» **WHAT YOU HAVE TO DO**: Edit the records starting with the line with "Task: Open 清理数据 in the sidebar" and going on through the line with "Looking at the screenshot, I should tap(836, 373).", replacing "Viewport" with "Display" and leaving everything else unchanged. Return only those lines.

» **RECORDS PROVIDED**:
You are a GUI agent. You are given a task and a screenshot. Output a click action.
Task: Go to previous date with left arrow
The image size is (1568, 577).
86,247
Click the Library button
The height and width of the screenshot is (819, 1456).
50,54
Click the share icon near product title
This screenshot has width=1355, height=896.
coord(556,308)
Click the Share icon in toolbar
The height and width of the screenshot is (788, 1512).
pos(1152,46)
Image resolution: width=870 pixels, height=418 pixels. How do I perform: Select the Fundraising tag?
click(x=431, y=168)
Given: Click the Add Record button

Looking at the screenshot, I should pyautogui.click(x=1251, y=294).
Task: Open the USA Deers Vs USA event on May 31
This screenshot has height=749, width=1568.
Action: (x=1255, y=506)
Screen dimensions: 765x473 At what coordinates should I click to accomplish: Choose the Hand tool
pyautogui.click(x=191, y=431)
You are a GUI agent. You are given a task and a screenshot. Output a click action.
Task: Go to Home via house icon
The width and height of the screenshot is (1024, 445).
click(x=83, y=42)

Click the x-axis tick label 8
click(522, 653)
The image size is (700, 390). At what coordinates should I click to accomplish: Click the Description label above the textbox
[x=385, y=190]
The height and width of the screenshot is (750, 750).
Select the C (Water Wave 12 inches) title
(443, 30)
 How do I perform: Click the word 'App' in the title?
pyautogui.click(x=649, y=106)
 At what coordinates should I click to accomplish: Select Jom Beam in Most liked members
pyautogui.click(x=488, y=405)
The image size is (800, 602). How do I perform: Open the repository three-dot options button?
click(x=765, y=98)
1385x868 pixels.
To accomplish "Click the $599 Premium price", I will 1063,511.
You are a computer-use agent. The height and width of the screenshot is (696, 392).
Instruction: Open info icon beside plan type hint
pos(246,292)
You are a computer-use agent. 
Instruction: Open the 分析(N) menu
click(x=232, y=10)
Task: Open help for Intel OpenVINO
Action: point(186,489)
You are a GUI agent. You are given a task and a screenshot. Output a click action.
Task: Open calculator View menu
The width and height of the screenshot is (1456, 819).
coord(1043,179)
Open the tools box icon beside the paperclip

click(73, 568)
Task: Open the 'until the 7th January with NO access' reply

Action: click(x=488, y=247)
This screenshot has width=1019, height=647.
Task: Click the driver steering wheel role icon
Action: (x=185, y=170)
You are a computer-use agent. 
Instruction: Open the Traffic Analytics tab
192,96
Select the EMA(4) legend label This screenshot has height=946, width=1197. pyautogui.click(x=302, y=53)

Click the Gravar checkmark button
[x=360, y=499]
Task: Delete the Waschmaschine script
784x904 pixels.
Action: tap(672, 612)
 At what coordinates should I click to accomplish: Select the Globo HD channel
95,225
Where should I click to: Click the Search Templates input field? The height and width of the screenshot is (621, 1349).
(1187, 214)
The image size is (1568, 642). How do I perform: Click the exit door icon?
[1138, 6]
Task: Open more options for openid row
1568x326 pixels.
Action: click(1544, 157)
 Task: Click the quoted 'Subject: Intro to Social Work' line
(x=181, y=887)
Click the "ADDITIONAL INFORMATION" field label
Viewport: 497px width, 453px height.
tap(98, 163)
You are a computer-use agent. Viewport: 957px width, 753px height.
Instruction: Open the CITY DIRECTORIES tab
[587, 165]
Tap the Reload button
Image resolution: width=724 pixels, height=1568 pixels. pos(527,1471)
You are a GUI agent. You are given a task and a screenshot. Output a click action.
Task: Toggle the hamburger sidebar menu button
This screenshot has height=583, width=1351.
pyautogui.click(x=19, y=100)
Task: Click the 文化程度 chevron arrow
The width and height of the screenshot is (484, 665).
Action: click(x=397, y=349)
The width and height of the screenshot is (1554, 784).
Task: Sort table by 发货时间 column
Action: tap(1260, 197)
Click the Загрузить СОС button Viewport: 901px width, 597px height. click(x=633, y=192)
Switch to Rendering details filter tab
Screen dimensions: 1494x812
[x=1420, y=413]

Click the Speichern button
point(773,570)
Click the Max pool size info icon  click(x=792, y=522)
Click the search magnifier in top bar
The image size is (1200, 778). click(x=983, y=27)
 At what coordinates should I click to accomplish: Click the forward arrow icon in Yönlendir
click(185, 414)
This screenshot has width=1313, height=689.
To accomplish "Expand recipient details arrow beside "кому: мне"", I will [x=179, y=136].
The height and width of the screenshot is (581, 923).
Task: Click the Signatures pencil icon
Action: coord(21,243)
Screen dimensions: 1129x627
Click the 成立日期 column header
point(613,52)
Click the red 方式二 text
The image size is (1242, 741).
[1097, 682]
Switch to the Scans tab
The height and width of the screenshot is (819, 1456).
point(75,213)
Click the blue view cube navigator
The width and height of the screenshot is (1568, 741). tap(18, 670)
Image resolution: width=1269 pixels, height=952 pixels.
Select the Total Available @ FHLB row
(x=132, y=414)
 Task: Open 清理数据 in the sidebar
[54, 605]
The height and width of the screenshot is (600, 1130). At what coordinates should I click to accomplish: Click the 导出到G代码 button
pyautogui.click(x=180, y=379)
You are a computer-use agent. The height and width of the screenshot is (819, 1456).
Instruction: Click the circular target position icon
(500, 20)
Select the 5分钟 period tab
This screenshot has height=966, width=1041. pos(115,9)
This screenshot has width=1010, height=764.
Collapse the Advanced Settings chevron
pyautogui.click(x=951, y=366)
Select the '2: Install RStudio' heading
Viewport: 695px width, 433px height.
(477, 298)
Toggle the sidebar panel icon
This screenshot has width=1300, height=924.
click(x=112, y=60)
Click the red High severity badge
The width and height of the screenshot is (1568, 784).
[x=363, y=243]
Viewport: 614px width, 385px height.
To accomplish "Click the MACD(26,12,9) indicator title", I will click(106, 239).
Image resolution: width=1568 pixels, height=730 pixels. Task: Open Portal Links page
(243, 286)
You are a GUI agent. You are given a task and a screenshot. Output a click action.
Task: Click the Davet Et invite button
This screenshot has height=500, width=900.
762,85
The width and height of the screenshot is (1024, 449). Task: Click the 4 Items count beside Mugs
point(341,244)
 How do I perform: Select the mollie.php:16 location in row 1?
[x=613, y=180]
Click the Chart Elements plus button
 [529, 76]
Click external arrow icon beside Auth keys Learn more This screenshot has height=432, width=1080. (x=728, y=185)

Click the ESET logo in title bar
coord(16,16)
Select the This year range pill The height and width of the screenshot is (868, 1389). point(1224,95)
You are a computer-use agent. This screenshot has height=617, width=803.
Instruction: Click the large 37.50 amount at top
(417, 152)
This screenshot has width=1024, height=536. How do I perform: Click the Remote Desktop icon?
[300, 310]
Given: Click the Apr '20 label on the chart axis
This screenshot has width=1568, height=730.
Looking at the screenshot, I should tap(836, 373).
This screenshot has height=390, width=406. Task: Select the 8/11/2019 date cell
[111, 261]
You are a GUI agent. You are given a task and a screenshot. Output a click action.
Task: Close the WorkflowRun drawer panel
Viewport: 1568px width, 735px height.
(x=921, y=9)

» **OUTPUT OF THE EXERCISE**:
 Task: Open 清理数据 in the sidebar
[54, 605]
The height and width of the screenshot is (600, 1130). At what coordinates should I click to accomplish: Click the 导出到G代码 button
pyautogui.click(x=180, y=379)
You are a computer-use agent. The height and width of the screenshot is (819, 1456).
Instruction: Click the circular target position icon
(500, 20)
Select the 5分钟 period tab
This screenshot has height=966, width=1041. pos(115,9)
This screenshot has width=1010, height=764.
Collapse the Advanced Settings chevron
pyautogui.click(x=951, y=366)
Select the '2: Install RStudio' heading
Display: 695px width, 433px height.
(477, 298)
Toggle the sidebar panel icon
This screenshot has width=1300, height=924.
click(x=112, y=60)
Click the red High severity badge
The width and height of the screenshot is (1568, 784).
[x=363, y=243]
Display: 614px width, 385px height.
To accomplish "Click the MACD(26,12,9) indicator title", I will click(106, 239).
Image resolution: width=1568 pixels, height=730 pixels. Task: Open Portal Links page
(243, 286)
You are a GUI agent. You are given a task and a screenshot. Output a click action.
Task: Click the Davet Et invite button
This screenshot has height=500, width=900.
762,85
The width and height of the screenshot is (1024, 449). Task: Click the 4 Items count beside Mugs
point(341,244)
 How do I perform: Select the mollie.php:16 location in row 1?
[x=613, y=180]
Click the Chart Elements plus button
 [529, 76]
Click external arrow icon beside Auth keys Learn more This screenshot has height=432, width=1080. (x=728, y=185)

Click the ESET logo in title bar
coord(16,16)
Select the This year range pill The height and width of the screenshot is (868, 1389). point(1224,95)
You are a computer-use agent. This screenshot has height=617, width=803.
Instruction: Click the large 37.50 amount at top
(417, 152)
This screenshot has width=1024, height=536. How do I perform: Click the Remote Desktop icon?
[300, 310]
Given: Click the Apr '20 label on the chart axis
This screenshot has width=1568, height=730.
Looking at the screenshot, I should tap(836, 373).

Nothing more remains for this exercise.